**QUOTED TEXT**
***

Posted: 06/26/2012 5:56 pm

My daughter starts her countdown for her overnight camp the very day the previous year ends. It's a year-long calendar with daily markings on her bedroom wall. She likes school well enough, but she snorts at the notion of looking forward to the fall in the same way. I've asked her to explain, but she rolls her eyes and looks at me as if I've asked why birthday parties are more fun than dentist appointments. "Camp is FUN. School is, well, school."

Why is camp so much more popular? Why can't school be more like camp? My daughter spends just three weeks at her camp, and nine months in school. I want her to wake up thrilled about school, too.

At the risk of sounding like an idiot in public, what's the difference? At camp, she has to get up early in the morning, and at night camp tells her when she has to go to bed. She's told when to eat and when to rest. She's given some limited choice among activities, and given measured time periods to do them. She is generally supervised all day.

Socially, she is assigned to a group of girls her same age, just as in school. In the few minutes I had to meet them, her camp-mates seemed reasonably comparable to her school-mates: nice kids in both places, with healthy doses of eccentricity all around. The potential for feeling included or excluded seems available in both settings.

My daughter will argue that camp activities are more fun, and while I accept the point, I'm not willing to concede that school can't be fun, too. I know for a fact that sometimes she does have fun at school. And sometimes, perhaps rarely, she does things at camp that wouldn't be fun anywhere else: setting and clearing the table, cleaning and sweeping the tent, even making her bed. And just to generalize a bit, I know of popular camps that are academic in nature, full of school-like content: writing camp, space camp, computer camp. As a teen I attended a debate camp.

So why can't my daughter (and other kids) love school just as they love camp? I have come up with two primary reasons, but I'll be interested in readers' comments and speculations.

First and foremost, camp activities are largely non-judged and unevaluated. My daughter's camp employs a "challenge by choice" approach. It recognizes achievement through a system that allows kids to strive for badges or honors in a chosen skill. Her camp does not establish a "permanent record" of her participation that will be used in future camp or school admissions and employment applications. Camp is strictly for fun and growth.

***

**DATA LINES**
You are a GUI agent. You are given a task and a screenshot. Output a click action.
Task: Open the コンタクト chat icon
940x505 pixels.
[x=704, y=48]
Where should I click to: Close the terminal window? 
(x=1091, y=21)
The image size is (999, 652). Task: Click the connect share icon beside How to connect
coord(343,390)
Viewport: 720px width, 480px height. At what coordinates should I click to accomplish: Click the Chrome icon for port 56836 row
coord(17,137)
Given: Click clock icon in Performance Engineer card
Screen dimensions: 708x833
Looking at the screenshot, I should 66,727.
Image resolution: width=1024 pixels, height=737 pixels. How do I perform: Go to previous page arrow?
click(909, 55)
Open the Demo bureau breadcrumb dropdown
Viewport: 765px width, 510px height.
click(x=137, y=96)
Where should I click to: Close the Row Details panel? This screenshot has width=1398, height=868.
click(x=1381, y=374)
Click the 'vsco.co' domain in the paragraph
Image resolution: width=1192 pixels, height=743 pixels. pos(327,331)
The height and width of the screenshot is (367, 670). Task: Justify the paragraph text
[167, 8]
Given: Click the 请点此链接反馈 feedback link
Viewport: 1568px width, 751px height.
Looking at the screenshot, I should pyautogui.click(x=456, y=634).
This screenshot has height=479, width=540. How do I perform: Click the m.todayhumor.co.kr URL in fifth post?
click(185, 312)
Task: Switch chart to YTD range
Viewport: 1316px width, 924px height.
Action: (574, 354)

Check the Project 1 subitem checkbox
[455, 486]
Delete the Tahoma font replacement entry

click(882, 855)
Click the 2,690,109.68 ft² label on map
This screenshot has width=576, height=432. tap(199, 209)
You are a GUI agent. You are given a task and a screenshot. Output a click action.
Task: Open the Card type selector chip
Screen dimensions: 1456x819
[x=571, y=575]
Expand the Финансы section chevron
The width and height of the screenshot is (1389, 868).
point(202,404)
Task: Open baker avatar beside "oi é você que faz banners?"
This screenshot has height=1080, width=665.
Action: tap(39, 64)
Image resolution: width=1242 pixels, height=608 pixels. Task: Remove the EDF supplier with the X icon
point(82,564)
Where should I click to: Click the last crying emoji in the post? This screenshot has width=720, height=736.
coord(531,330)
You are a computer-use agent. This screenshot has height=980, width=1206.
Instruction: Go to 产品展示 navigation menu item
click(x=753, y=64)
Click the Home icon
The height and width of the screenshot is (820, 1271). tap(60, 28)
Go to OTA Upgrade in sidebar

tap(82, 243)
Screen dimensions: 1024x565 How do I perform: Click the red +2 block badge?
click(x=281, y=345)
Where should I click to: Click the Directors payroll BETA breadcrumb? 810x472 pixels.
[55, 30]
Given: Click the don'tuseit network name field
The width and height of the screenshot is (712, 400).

***

**EXERCISE**
Retype the part of the essay on camp and school from "Socially, she is" up to and including "in both settings.".

**SOLUTION**
Socially, she is assigned to a group of girls her same age, just as in school. In the few minutes I had to meet them, her camp-mates seemed reasonably comparable to her school-mates: nice kids in both places, with healthy doses of eccentricity all around. The potential for feeling included or excluded seems available in both settings.